Prosecutor: Brooks picked witness 'to cook the books'
A federal prosecutor attempted Thursday to turn a key point of the defense of David Brooks against the former body-armor magnate by saying that a repeatedly castigated government witness had, in effect, been selected by Brooks himself.
Speaking of the witness, Dawn Schlegel, federal prosecutor Christopher Caffarone said: "We didn't pick her. He picked her to cook the books."
Schlegel, the former chief financial officer of Brooks' onetime Westbury-based DHB Industries, was hired by Brooks shortly after she graduated from Hofstra University in Hempstead. She became a government witness against Brooks, after working out a plea deal in which she faces 10 years in prison for conspiracy instead of 75.
Brooks' lead attorney, Kenneth Ravenell, had hammered Schlegel's character in his closing defense summary earlier in the week at the federal court in Central Islip.
Ravenell, who had many of the jurors laughing as he mocked inconsistencies in Schlegel's testimony, maintained that she repeatedly lied on the witness stand.
But Assistant U.S. Attorney Caffarone, in the government's rebuttal of Brooks' defense summation, asserted that most of Schlegel's most damaging testimony against Brooks was backed either by DHB documents or the testimony of other witnesses.
Further, Schlegel was a principal actor in the frauds that Brooks is accused of committing before she agreed to cooperate with the government, Caffarone said.
Caffarone also said that company documents in her own handwriting showed Brooks' co-defendant, Sandra Hatfield, the former chief operating officer of DHB, was also involved in the frauds. Brooks is charged with illegally having DHB spend $6 million to support his luxurious lifestyle and pocketing $185 million more on a stock-manipulation scheme.
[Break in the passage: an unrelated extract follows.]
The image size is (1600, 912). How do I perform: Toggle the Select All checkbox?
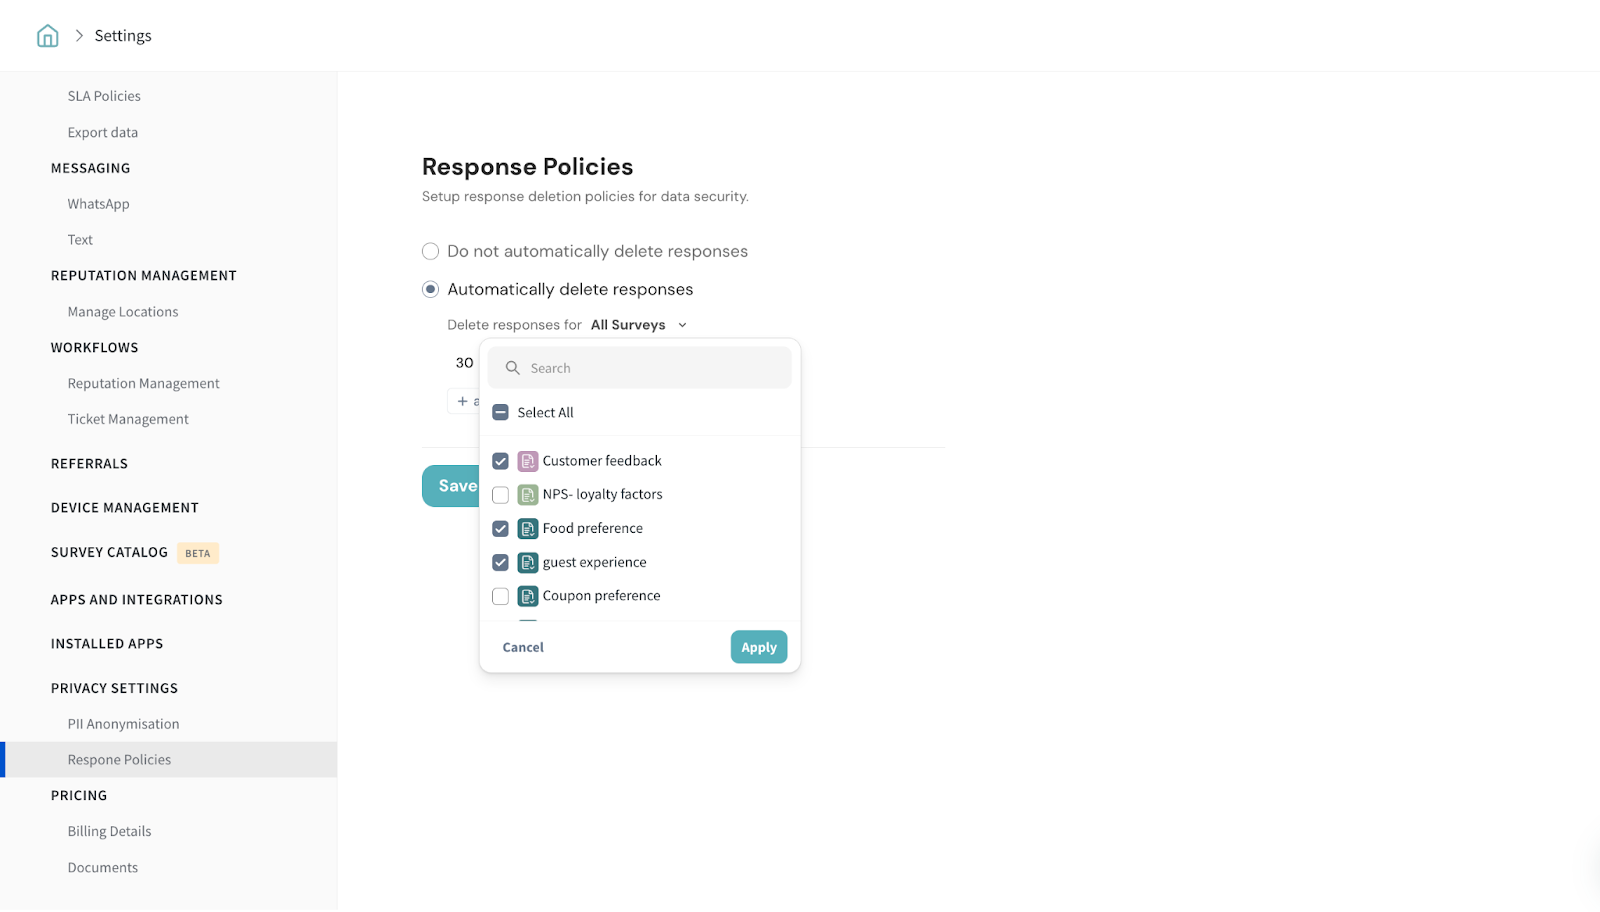point(501,413)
Earlier in the day, one of Hatfield's attorneys, Maurice Sercarz, had summed up Hatfield's case, saying that his client was not involved in fraud, but only in zealously assuring that U.S. troops were quickly supplied with protective body-armor. Hatfield never had the necessary legal intent to commit fraud, Sercarz said.
"It was never about the money . . . It was always about the vests," he said of Hatfield's motivation.